Occorre rilanciare e supportare un grande progetto, non solo statutario, di decentramento regionale delle scelte, della linea e della gestione del partito.

La Democrazia Cristiana non è mai stata un'esperienza centralizzata, con un leader nazionale che sovrastava i riferimenti regionali, perché ogni realtà regionale sapeva trovare uno o più personaggi capaci di radicare la Dc tra la gente per la soluzione di problemi che mutavano e mutano tuttora da situazione a situazione.

Donat-Cattin a Torino aveva un rapporto particolare con la Cisl e il mondo del lavoro; Bisaglia proveniva dall'associazionismo agricolo veneto; Taviani rappresentava la coerenza dell'impegno democratico dei cattolici liguri a favore della libertà; Gaspari conosceva ogni aspetto necessario allo sviluppo del suo Abruzzo e ne favorì il riscatto economico; Andreotti poteva contare su un rapporto profondo con i vertici della cristianità nella sua Roma; Moro era radicato nella sua Puglia ma sapeva al tempo stesso guardare agli scenari che andavano oltre la contingenza.

Si potrebbe continuare un elenco che comprende tutte le provincie d'Italia ed è per questo che la regionalizzazione del Partito va ripresa in termini politici ed organizzativi al tempo stesso.

In questo senso l'informatizzazione, appena iniziata, col sito web nazionale, cui è agganciato Il Popolo, ed almeno quattro portali regionali (Piemonte, Liguria, Lazio, Sicilia) va continuata, collegata e resa sinergica.

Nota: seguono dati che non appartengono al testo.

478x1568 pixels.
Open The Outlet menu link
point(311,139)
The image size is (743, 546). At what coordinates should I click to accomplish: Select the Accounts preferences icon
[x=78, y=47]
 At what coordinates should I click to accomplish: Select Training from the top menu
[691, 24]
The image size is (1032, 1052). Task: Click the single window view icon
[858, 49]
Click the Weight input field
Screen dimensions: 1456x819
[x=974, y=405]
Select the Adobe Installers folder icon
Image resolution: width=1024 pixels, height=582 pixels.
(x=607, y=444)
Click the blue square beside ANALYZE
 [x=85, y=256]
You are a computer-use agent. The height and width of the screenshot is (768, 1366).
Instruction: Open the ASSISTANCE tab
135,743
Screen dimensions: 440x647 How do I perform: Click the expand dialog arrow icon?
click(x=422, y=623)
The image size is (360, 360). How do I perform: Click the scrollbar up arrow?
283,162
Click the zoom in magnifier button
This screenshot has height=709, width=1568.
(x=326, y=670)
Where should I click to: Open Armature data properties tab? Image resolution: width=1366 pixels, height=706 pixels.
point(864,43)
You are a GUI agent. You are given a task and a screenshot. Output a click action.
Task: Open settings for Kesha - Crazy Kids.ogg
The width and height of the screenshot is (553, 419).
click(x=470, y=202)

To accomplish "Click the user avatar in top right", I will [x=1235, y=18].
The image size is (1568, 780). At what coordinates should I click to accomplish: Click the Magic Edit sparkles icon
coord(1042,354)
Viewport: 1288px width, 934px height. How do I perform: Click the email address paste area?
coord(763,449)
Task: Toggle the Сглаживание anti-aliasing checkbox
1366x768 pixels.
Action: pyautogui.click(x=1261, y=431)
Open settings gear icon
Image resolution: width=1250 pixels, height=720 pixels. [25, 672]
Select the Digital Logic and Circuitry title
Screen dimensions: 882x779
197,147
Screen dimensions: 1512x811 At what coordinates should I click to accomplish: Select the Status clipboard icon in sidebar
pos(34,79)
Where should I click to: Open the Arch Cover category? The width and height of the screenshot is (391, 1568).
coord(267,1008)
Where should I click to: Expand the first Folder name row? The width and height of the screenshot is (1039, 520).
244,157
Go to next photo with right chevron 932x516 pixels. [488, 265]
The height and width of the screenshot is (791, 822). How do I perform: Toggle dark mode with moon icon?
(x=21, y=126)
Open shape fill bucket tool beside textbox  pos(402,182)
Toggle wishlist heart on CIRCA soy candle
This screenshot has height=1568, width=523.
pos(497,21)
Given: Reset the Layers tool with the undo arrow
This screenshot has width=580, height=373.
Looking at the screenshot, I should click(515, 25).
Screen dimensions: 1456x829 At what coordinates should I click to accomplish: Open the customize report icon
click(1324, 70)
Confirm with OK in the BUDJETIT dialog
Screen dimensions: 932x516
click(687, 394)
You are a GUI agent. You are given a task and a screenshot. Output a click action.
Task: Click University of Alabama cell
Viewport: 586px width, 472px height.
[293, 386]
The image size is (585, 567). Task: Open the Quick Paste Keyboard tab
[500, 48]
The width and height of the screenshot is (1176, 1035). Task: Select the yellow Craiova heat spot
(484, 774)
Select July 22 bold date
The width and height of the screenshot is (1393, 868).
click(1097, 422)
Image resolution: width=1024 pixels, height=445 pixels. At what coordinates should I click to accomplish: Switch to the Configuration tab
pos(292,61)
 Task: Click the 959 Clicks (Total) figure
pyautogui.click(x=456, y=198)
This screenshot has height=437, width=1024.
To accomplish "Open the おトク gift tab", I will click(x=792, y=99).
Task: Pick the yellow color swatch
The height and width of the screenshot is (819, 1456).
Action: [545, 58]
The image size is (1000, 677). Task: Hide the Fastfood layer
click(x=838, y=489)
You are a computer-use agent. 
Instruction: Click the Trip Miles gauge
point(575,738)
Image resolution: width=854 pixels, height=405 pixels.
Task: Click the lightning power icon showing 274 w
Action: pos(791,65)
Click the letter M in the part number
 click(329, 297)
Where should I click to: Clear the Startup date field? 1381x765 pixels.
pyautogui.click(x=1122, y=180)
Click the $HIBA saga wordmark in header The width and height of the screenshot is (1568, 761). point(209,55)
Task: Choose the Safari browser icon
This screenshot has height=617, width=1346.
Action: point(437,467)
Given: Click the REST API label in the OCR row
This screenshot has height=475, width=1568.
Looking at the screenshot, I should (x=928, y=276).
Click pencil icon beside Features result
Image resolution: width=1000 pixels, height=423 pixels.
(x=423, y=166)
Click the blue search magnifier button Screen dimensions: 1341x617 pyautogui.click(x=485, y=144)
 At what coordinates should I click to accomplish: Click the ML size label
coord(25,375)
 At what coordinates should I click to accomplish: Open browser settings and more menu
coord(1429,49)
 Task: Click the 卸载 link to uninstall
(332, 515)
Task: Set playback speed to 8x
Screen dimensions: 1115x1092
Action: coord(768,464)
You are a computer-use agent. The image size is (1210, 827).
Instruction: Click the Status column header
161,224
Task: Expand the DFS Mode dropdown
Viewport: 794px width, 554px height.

Rispetto a quando Spes e Il Popolo (oltre al settimanale la Discussione) coprivano buona parte della comunicazione di partito e la Dc poteva contare su una massiccia presenza in Rai, oggi si assiste ad una segmentazione della comunicazione.

Ci sono molti social, arretrano i giornaloni e si inizia a percepire una notevole stanchezza e un diffuso disinteresse per i talk-show in mano alle oligarchie editoriali televisive.

Questo lascia spazio a iniziative, come quella della Dc, che non intendono omologarsi al sistema il quale, evidentemente, ha tutto l'interesse a eludere i problemi reali, e se il partito sarà capace di muoversi in un nuovo ambito della diffusione delle proprie idee questo favorirà il contatto con le giovani generazioni.

Siamo un partito che forse può avere qualche difficoltà a comunicare su Tik-Tok, ma altri social come Facebook o Twitter possono vederci protagonisti con le nostre idee moderate, di buon senso e capaci di offrire un contributo alla soluzione dei problemi e non allo sterile rivendicazionismo, facendo uso di un modo di rapportarci con gli interlocutori più fresco ed attuale.

Con questi presupposti potremo ritornare ad avere un peso nelle istituzioni, a cominciare dagli enti locali, i più vicini ai cittadini, per la cui corretta gestione nacque il Partito Popolare di Luigi Sturzo.

Occorre incrementare la presenza delle liste della Democrazia Cristiana e impegnare la classe dirigente locale del partito a essere sempre più presente col simbolo del partito nelle competizioni locali.

Dove c'è un campanile deve esserci una lista della Democrazia Cristiana, talvolta civica, talaltra alleata ad altre forze di centro, ma, meglio, se da sola e ben visibile, col simbolo dello scudo o del drappo crociato.

Comunicazione e presenza negli enti locali comportano un rapporto con l'associazionismo culturale libero, ma non precluso alle nostre idee di fondo, con il sindacato e con il mondo imprenditoriale.

In particolare occorre riaprire una stagione di confronto col mondo cattolico, che non può trovare stabile rappresentanza nella Destra o nel Pd della Schlein, ma che ha come naturale riferimento un centro popolare di ispirazione cristiana dove si coniugano realisticamente i principi della sussidiarietà e della solidarietà, la corretta visione dell'umanesimo cristiano e le concrete azioni proprie del bene comune.

In definitiva, la nuova sfida della Dc è quella di coniugare, anche negli strumenti operativi, la più ricca tradizione con una capacità di adeguamento alle condizioni attuali.